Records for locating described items
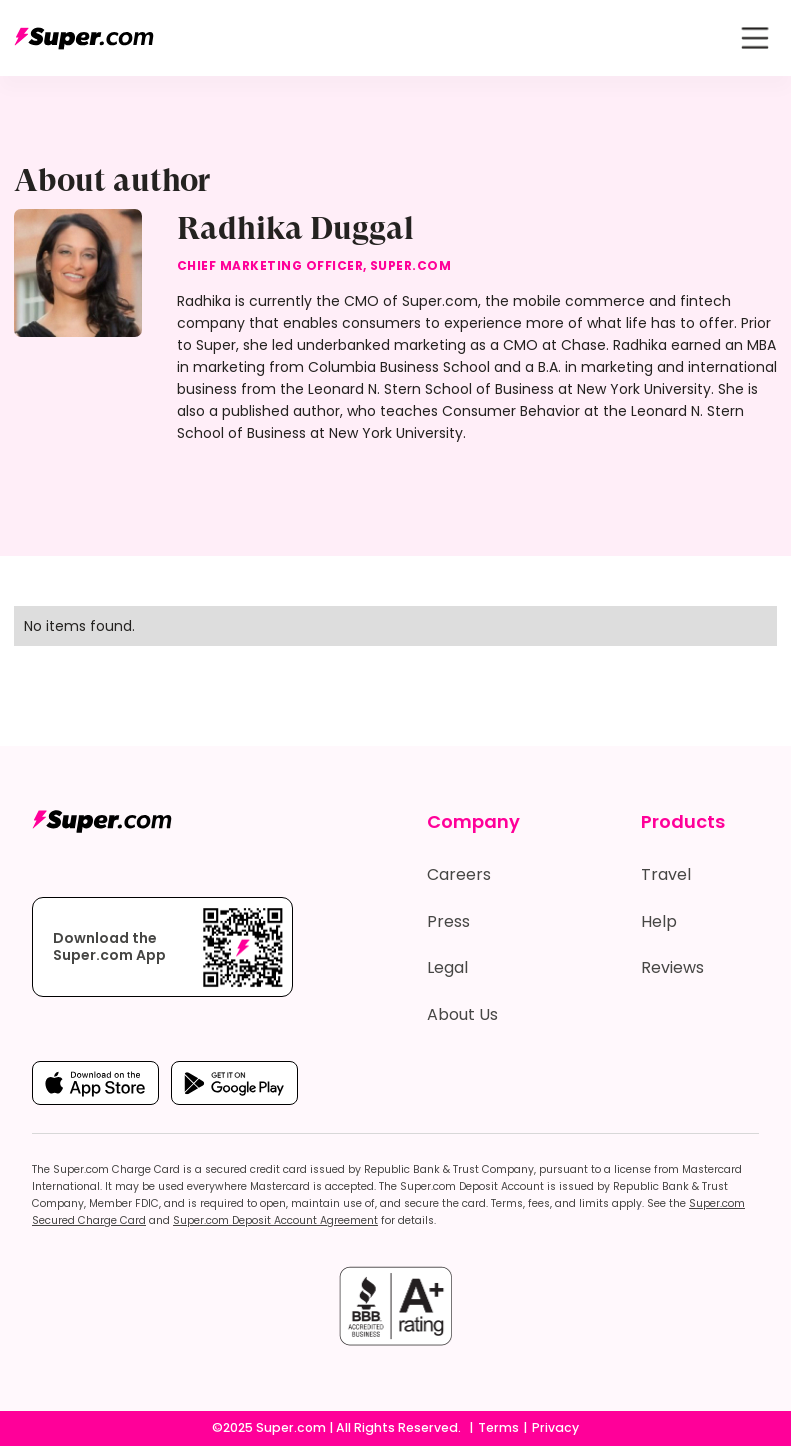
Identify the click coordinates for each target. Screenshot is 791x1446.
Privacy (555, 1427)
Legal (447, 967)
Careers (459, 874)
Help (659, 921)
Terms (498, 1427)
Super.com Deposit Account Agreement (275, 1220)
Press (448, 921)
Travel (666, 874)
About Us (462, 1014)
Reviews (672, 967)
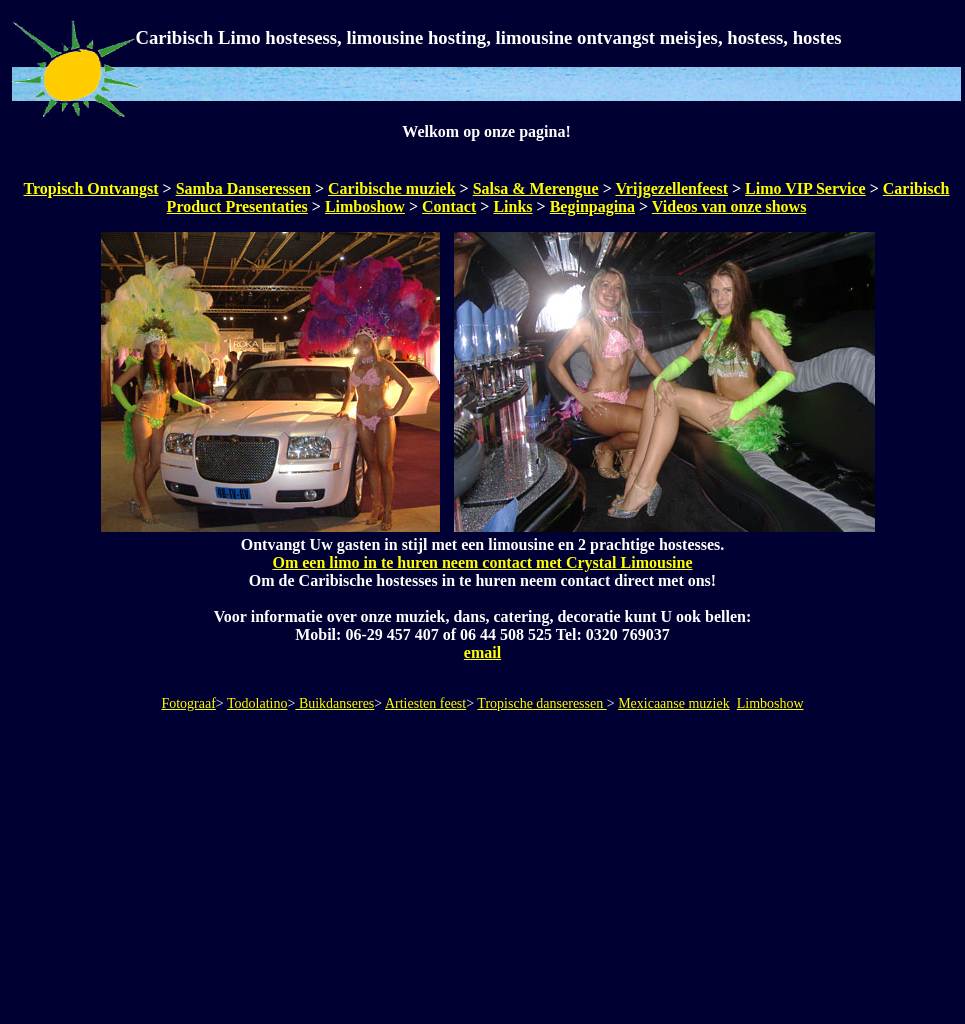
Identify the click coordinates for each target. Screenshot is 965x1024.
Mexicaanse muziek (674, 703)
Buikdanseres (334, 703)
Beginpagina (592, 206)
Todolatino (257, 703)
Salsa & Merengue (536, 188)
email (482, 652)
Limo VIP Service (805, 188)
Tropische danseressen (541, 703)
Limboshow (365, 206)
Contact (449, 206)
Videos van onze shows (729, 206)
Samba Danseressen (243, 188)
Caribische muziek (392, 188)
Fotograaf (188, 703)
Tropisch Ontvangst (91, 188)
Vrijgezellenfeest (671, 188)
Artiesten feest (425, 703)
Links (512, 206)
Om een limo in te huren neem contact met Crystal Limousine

_TASK TO COMPLETE_:
Reproduce every line of the records above, requests included, and shift each coordinate in the answers by -57. Leave the pictures out.

_WRITTEN RESPONSE_:
Identify the click coordinates for each target. Screenshot is 791x1446.
Privacy (498, 1370)
Legal (390, 910)
Careers (402, 817)
Help (602, 864)
Terms (441, 1370)
Super.com Deposit Account Agreement (218, 1163)
Press (391, 864)
Travel (609, 817)
About Us (405, 957)
Reviews (615, 910)
Identify the click coordinates for each target. Screenshot is 965x1024.
Mexicaanse muziek (617, 646)
Buikdanseres (277, 646)
Beginpagina (535, 149)
Todolatino (200, 646)
Salsa & Merengue (479, 131)
email (425, 595)
Limo VIP Service (748, 131)
Tropische danseressen (484, 646)
Limboshow (308, 149)
Contact (392, 149)
Videos van onze shows (672, 149)
Samba Danseressen (186, 131)
Caribische muziek (335, 131)
Fotograaf (131, 646)
Tropisch Ontvangst (34, 131)
Vrijgezellenfeest (614, 131)
Artiesten feest (368, 646)
Links (455, 149)
Om een limo in te huren neem contact met Crystal Limousine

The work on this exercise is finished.